[Provided information — start]
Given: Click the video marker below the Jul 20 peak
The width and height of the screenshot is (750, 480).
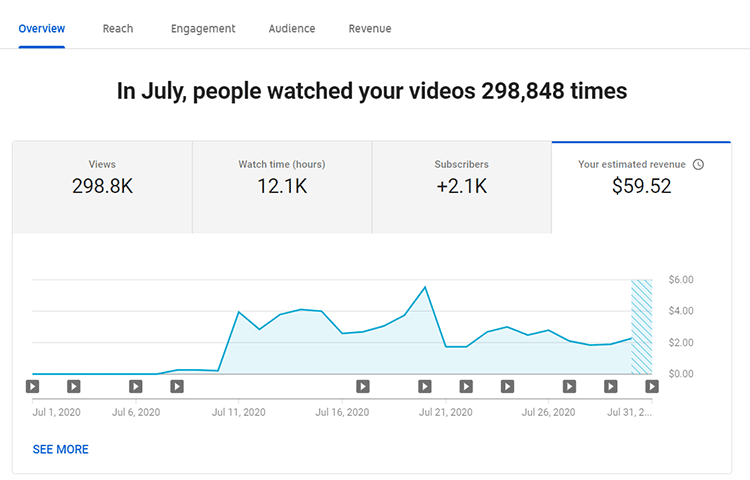Looking at the screenshot, I should [x=425, y=386].
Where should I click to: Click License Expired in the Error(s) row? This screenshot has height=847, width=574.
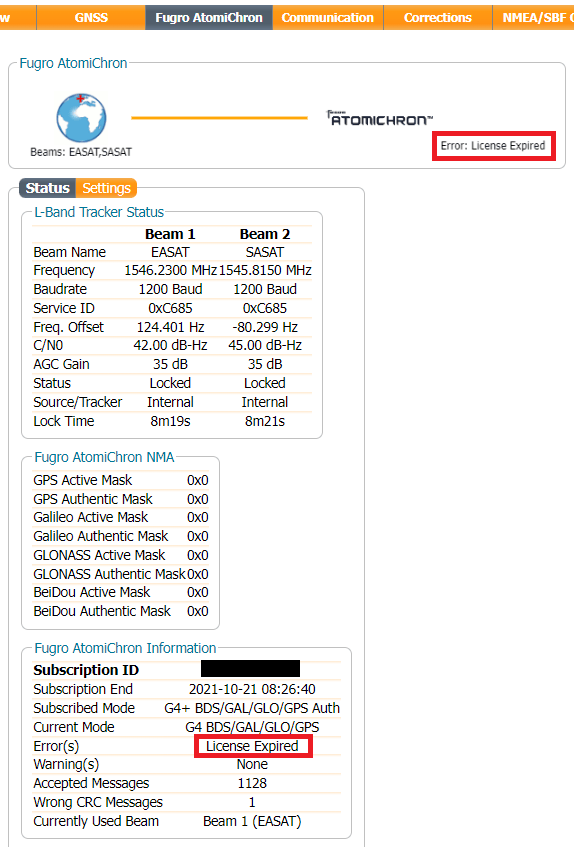[x=252, y=746]
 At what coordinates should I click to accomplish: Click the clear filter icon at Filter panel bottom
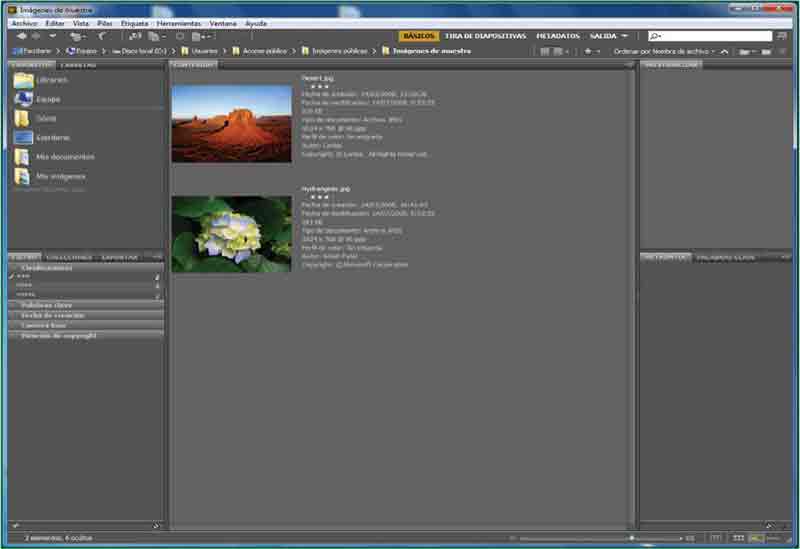(156, 525)
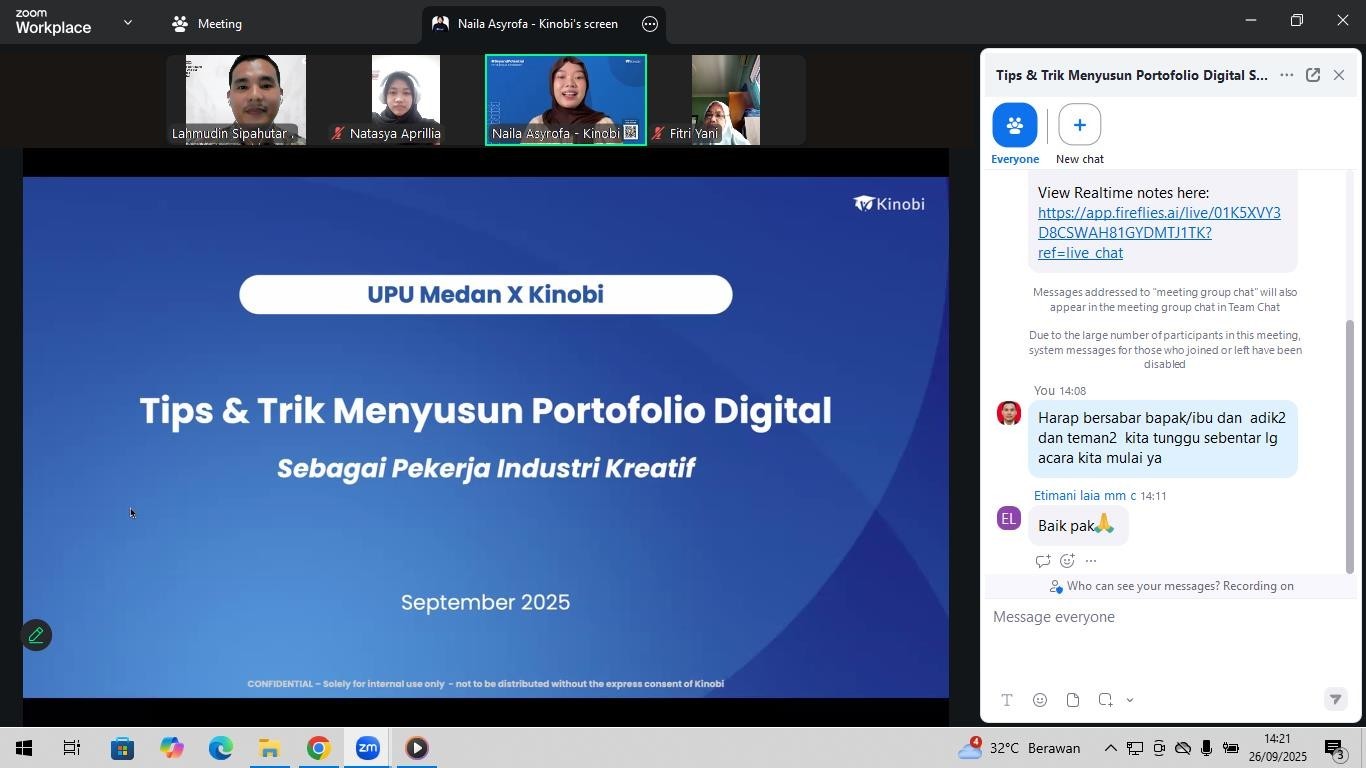This screenshot has height=768, width=1366.
Task: Select Naila Asyrofa - Kinobi's screen tab
Action: [537, 24]
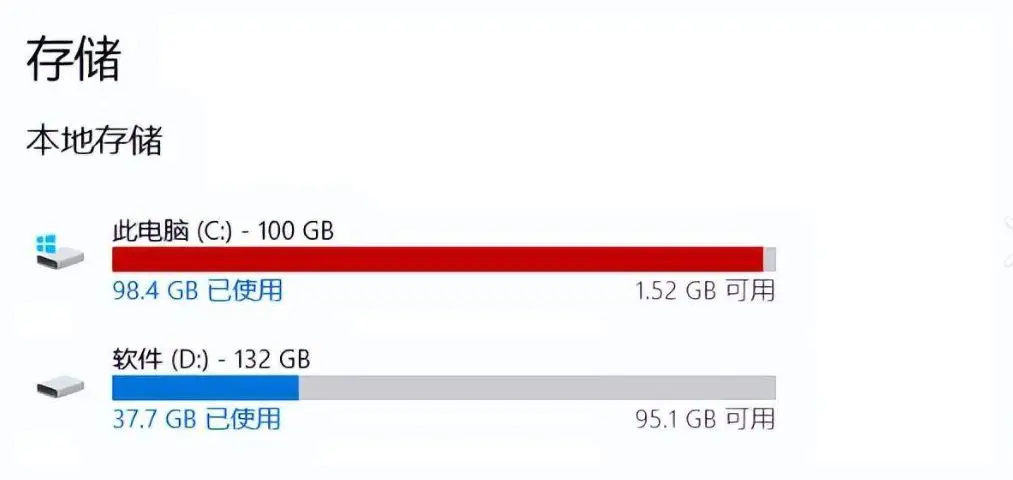
Task: Click the 37.7 GB used value
Action: [153, 418]
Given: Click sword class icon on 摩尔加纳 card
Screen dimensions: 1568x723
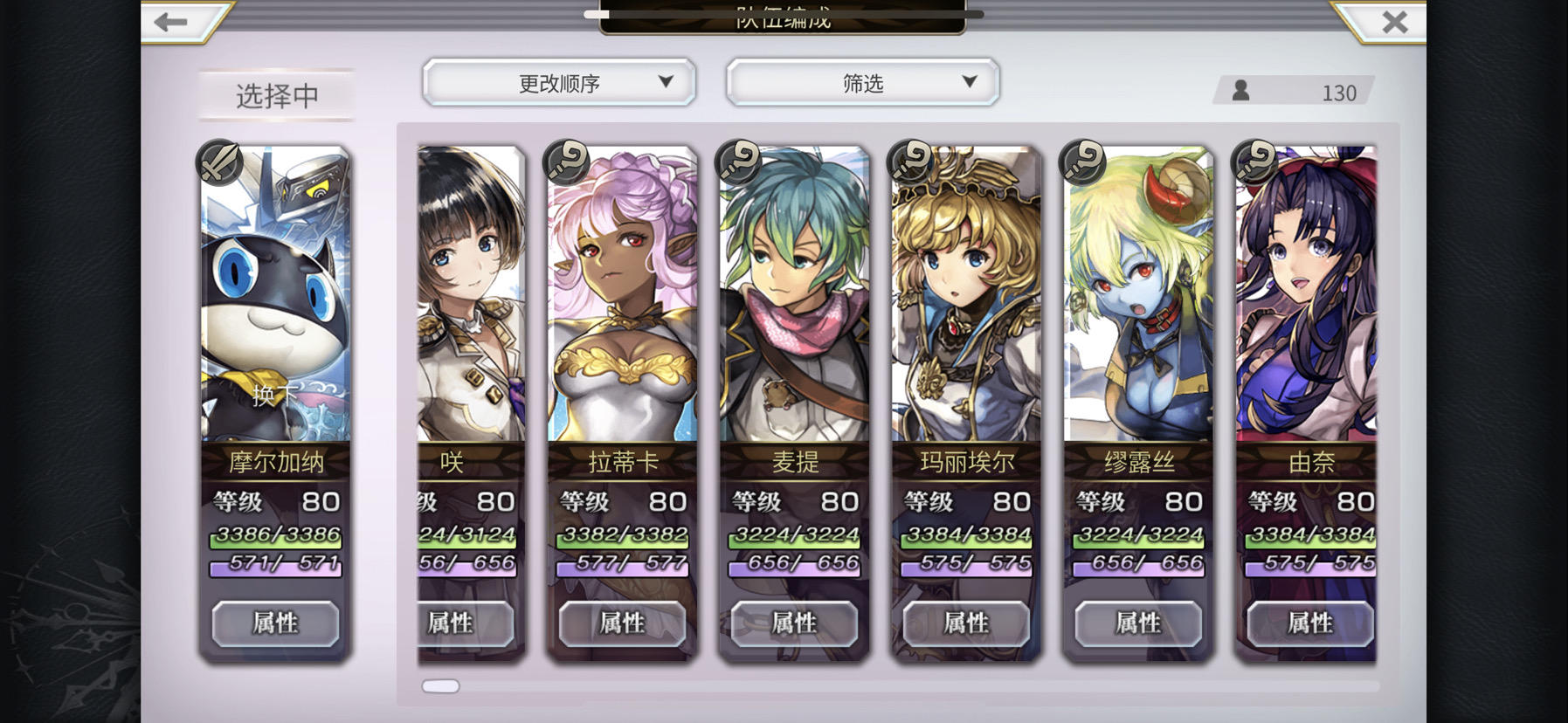Looking at the screenshot, I should (x=219, y=162).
[Provided information — finish]
= Directions =
If a line in the material contains "Given", show it.

= Response area =
Given: Click the video marker below the Jul 20 peak
Given: Click sword class icon on 摩尔加纳 card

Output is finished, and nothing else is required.